Julio César Arana le puso a esa maquinaria el nombre de una compañía londinense. Sobre el papel, la Peruvian Amazon Company recogía látex; en el barro, administraba el terror. Uitotos, boras, ocainas, andoques, muinanes, nonuyas y resígaros fueron encadenados a una deuda sin fin. Una camisa, un machete, un puñado de alimentos alcanzaban para que familias completas no pudieran volver a casa nunca más.
Las cuotas no se discutían. Quien no sangraba resina era castigado con hambre, aislamiento o muerte. La propia empresa armó a unos indígenas contra otros, partiendo rutas antiguas, matrimonios y trueques. La selva, que antes tejía, aprendió a dividir.
El horror alcanzó a Roger Casement en 1912. Su informe contó treinta mil vidas apagadas a golpes, inanición y enfermedades.
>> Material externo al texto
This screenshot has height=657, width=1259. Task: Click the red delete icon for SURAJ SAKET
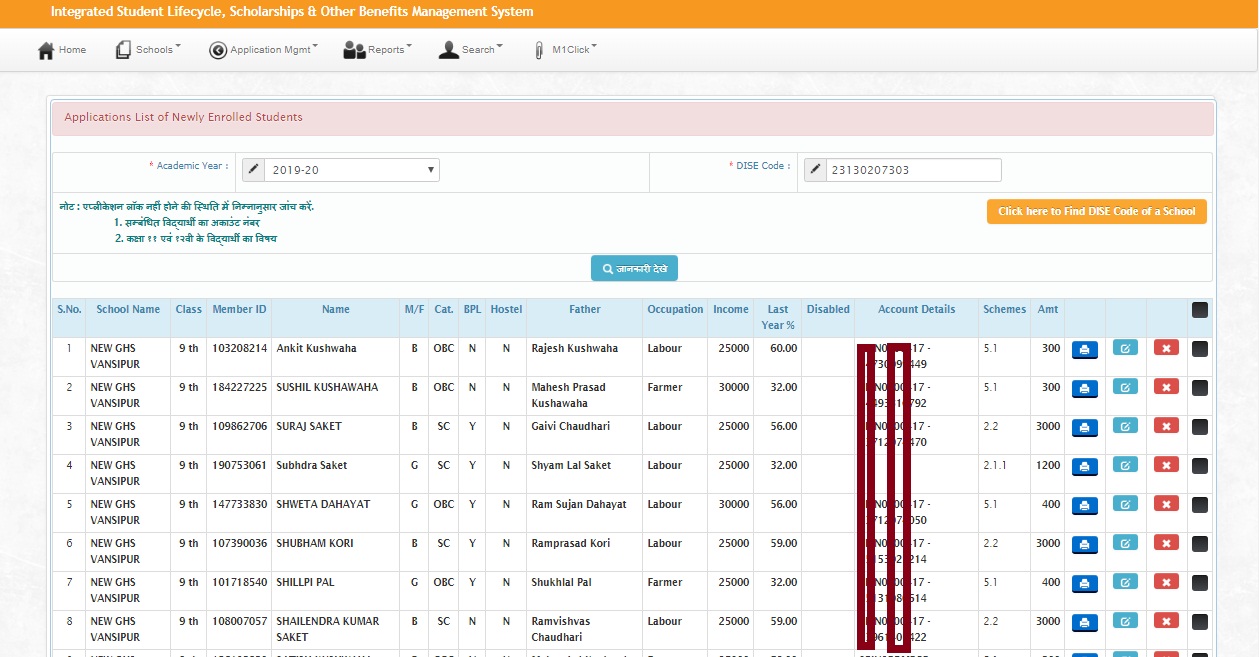pos(1166,426)
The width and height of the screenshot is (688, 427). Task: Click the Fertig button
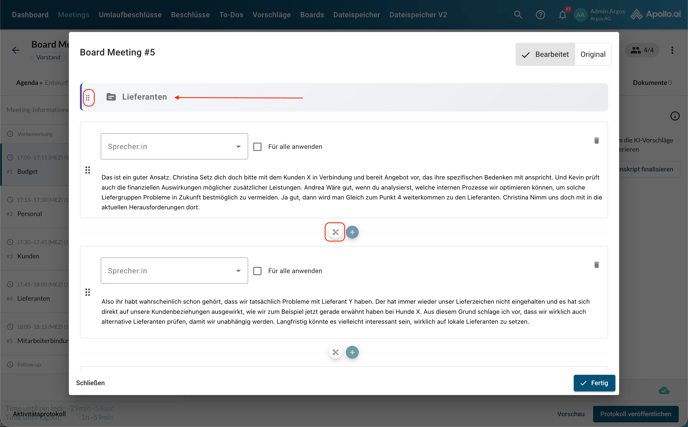(594, 383)
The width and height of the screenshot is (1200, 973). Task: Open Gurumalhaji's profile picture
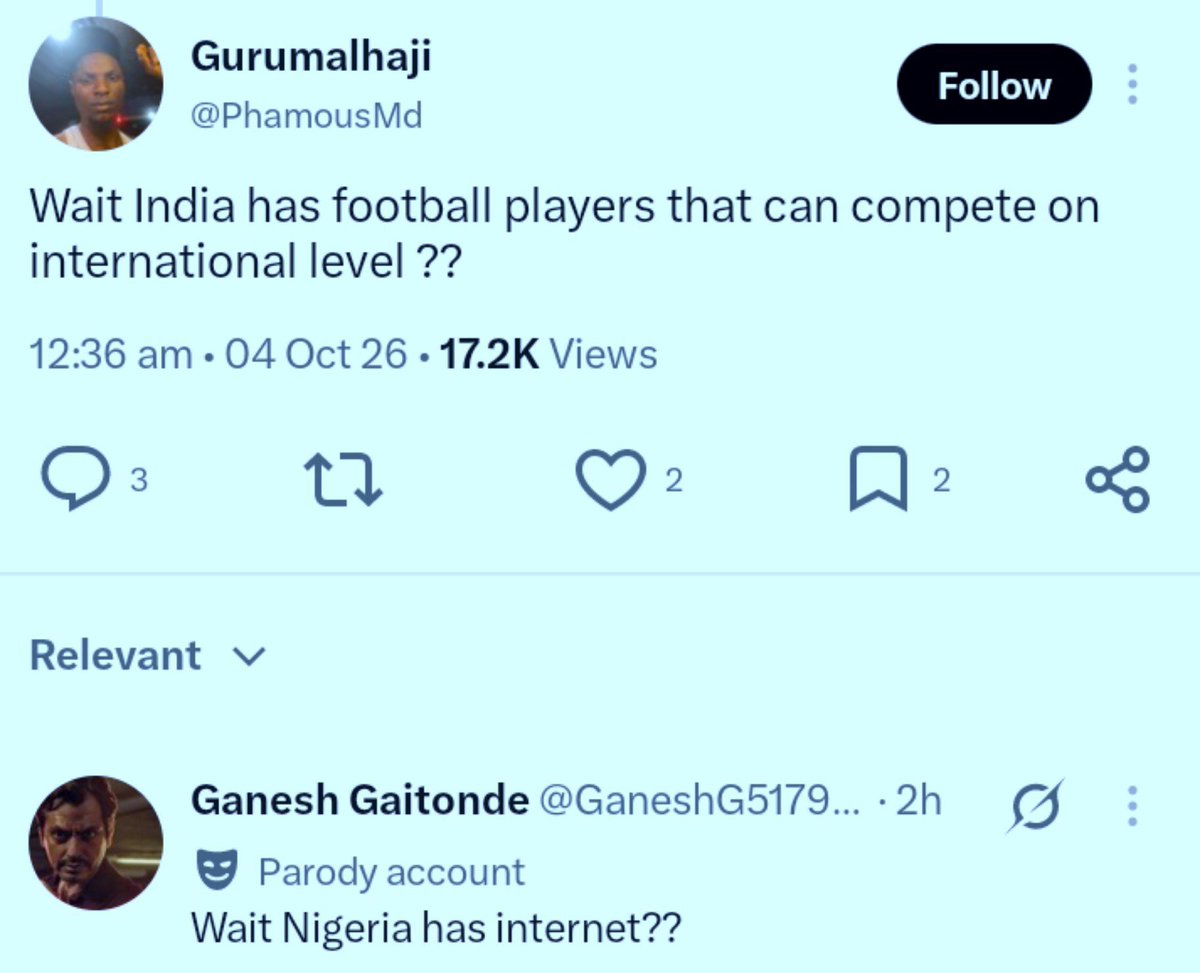pos(96,84)
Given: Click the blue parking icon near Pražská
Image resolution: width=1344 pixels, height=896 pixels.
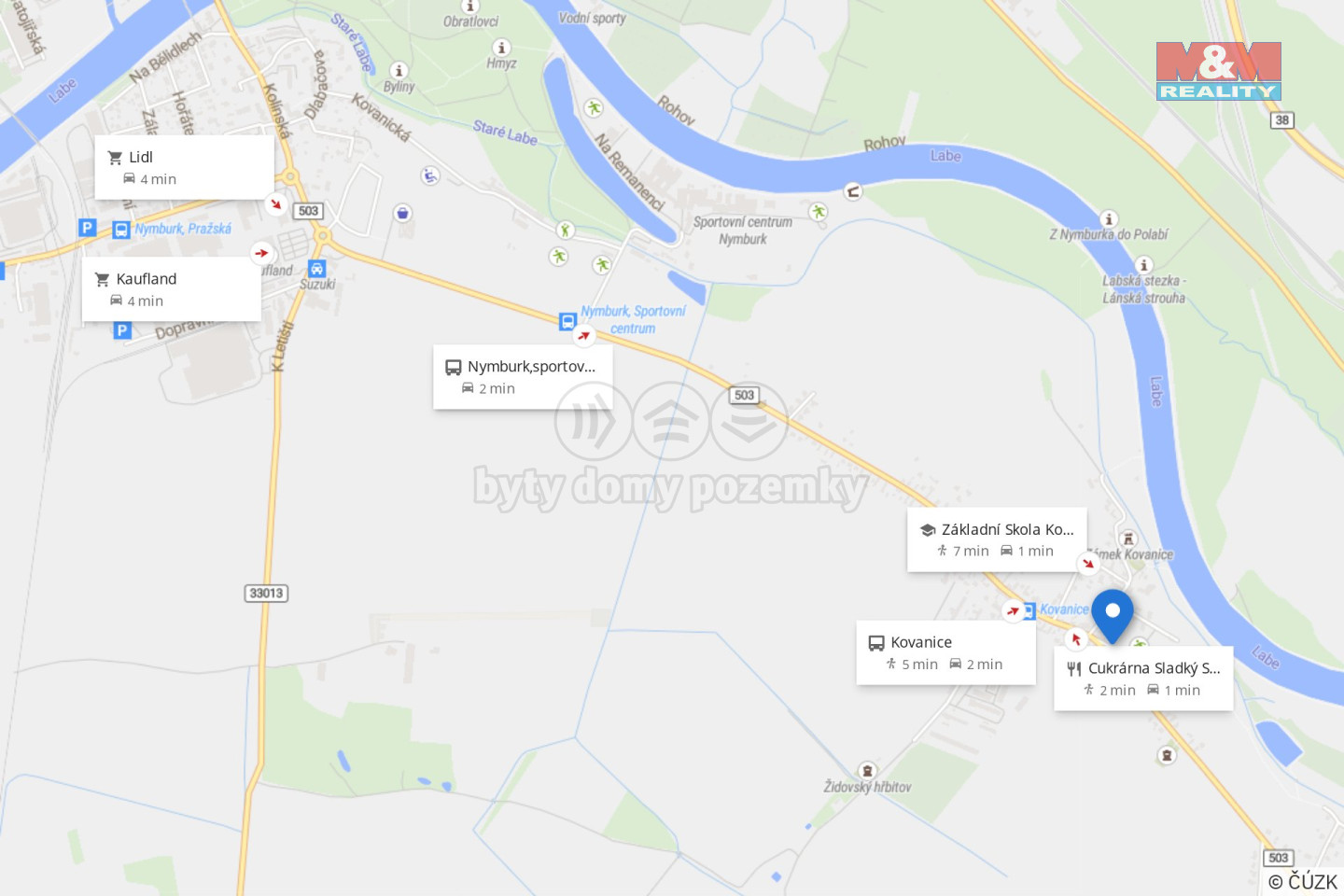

Londres liquidó la Peruvian Amazon Company, pero Arana siguió caminando por la política peruana como si el caucho nunca hubiera chorreado sangre. La justicia se archivó antes de nacer.
En La Chorrera aún está en pie la antigua Casa Arana. Donde se amontonaba el látex se aloja ahora la memoria de los que sobrevivieron. El mundo industrial rodó sobre neumáticos, cables y máquinas que jamás supieron el precio: bajo el progreso, miles de vidas indígenas fueron tratadas como una mercancía más de la selva.